Knight ended his college career with totals of 40 games played, 34 games started, 590 completions, 1,005 passing attempts, a 58.71 completion percentage, 6,345 passing yards, 48 passing touchdowns, 26 interceptions, 343 carries, 694 rushing yards, and ten rushing touchdowns. His completion total was the fifth most in school history while his passing yardage total was the sixth most. He majored in political science and criminal justice at New Hampshire.

==Professional career==
Knight participated in the College Gridiron Showcase as a wide receiver, and the Oakland Raiders interviewed him as an athlete. Knight went unselected in the 2019 NFL draft.
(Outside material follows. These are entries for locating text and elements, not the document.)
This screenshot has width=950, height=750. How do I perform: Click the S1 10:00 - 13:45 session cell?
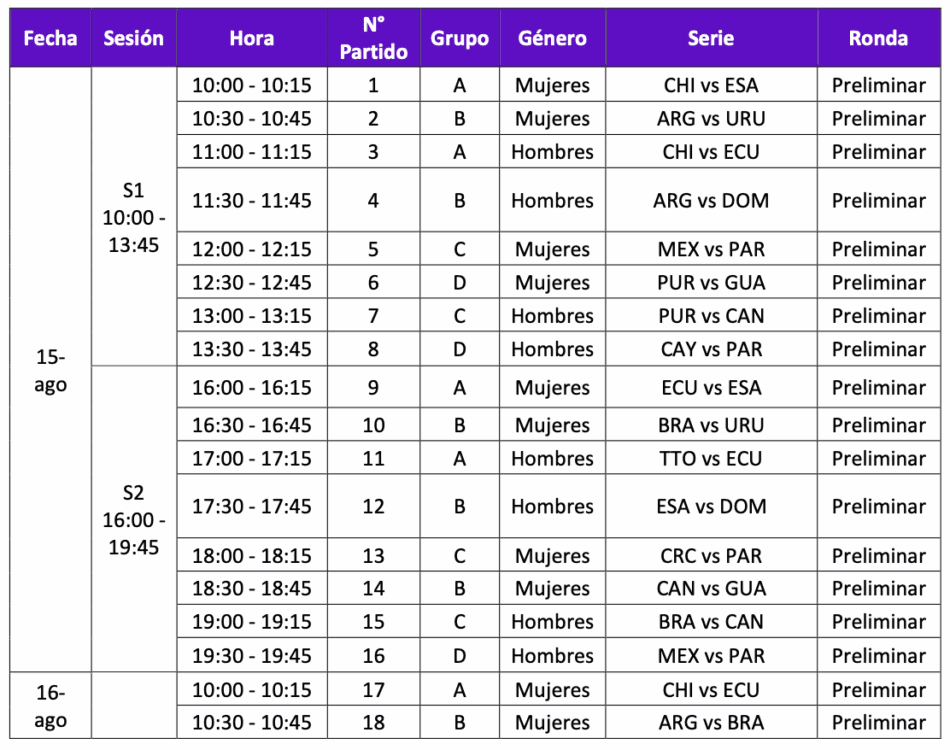(133, 217)
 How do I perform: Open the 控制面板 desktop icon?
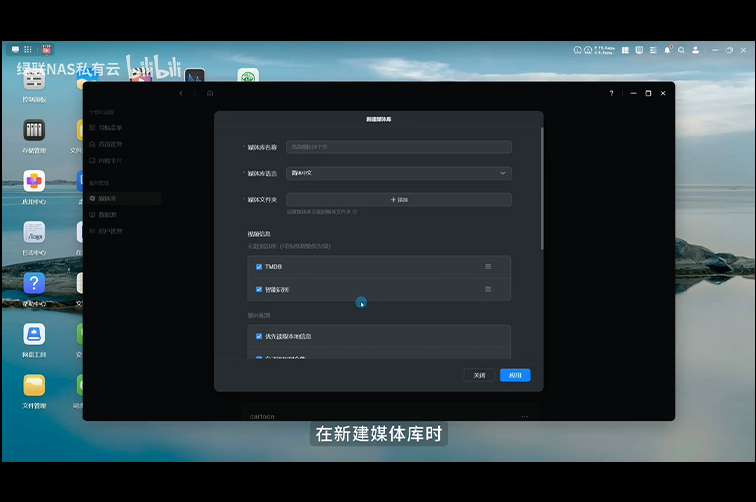click(34, 80)
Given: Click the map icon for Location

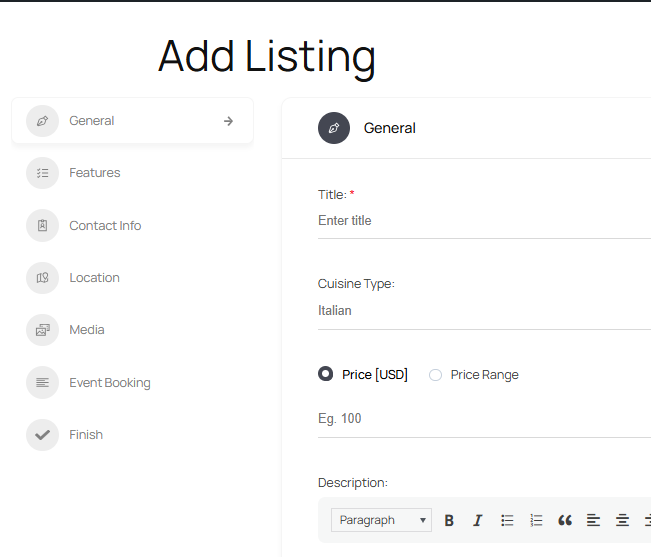Looking at the screenshot, I should coord(42,278).
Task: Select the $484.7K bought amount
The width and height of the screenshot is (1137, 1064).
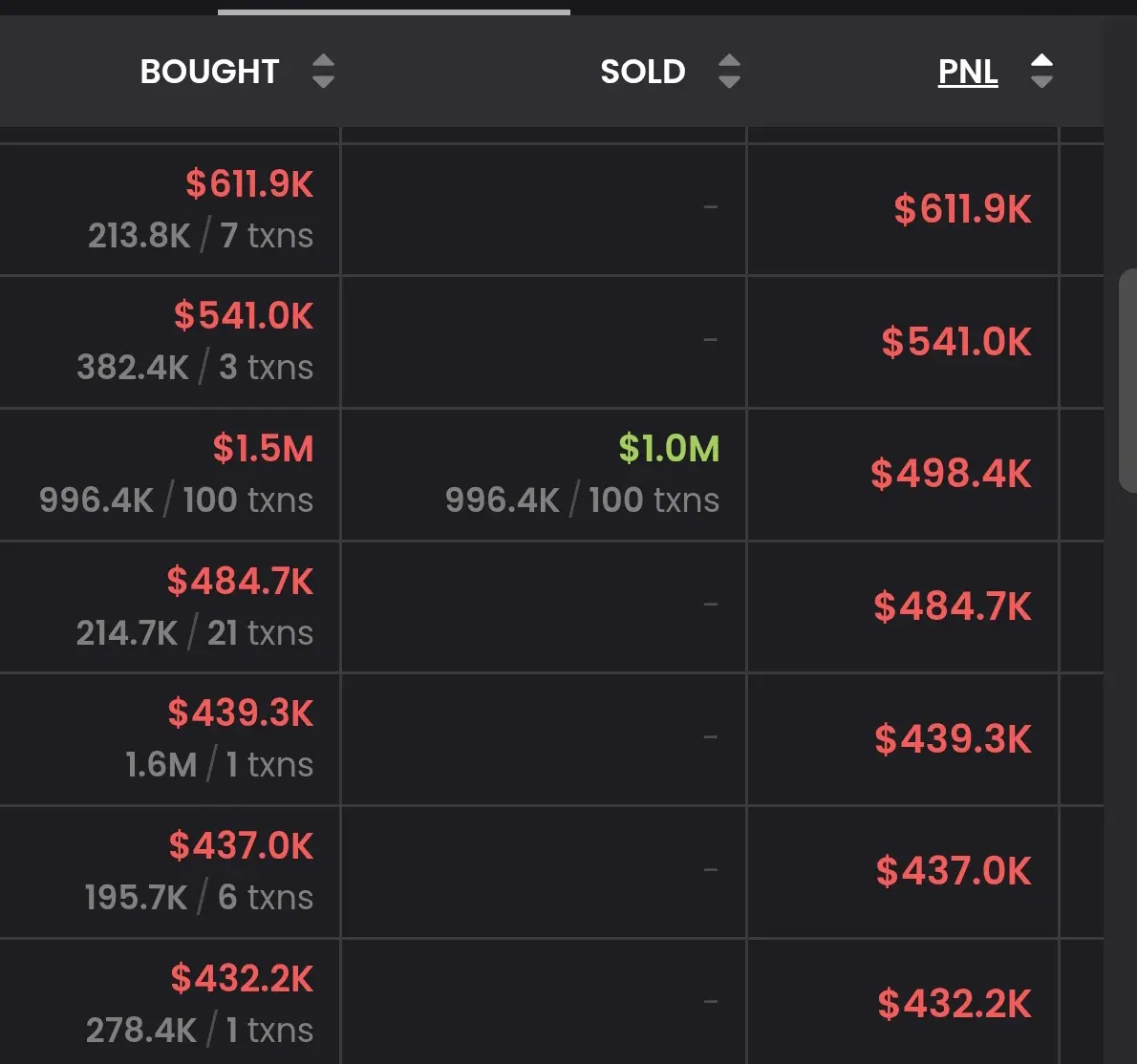Action: click(240, 581)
On August 28, 2019, it was reported that he had signed with the Blue Stars de Marseille of The Ligue Elite De Football Americain in France for the 2020 season as a quarterback, but he did not join the team due to signing in the Canadian Football League (CFL). On September 24, 2019, Knight was signed to the practice roster of the Winnipeg Blue Bombers of the CFL. After quarterback Chris Streveler was placed on injured reserve, Knight was promoted to the active roster on October 24. He dressed in one game for Winnipeg but did not record any statistics. Knight was released on November 8, but signed back to the team's practice roster the next day. On November 24, 2019, the Blue Bombers won the 107th Grey Cup against the Hamilton Tiger-Cats by a score of 33–12. Knight became a free agent after the 2019 season.

==Personal life==
Knight began working as a private quarterbacks coach after going undrafted in the NFL draft. He later created his own business called TK QB Academy LLC. After spending several years as an assistant football coach at Merrimack High School and later Nashua South, Knight became the head football coach at Dracut High School in 2024.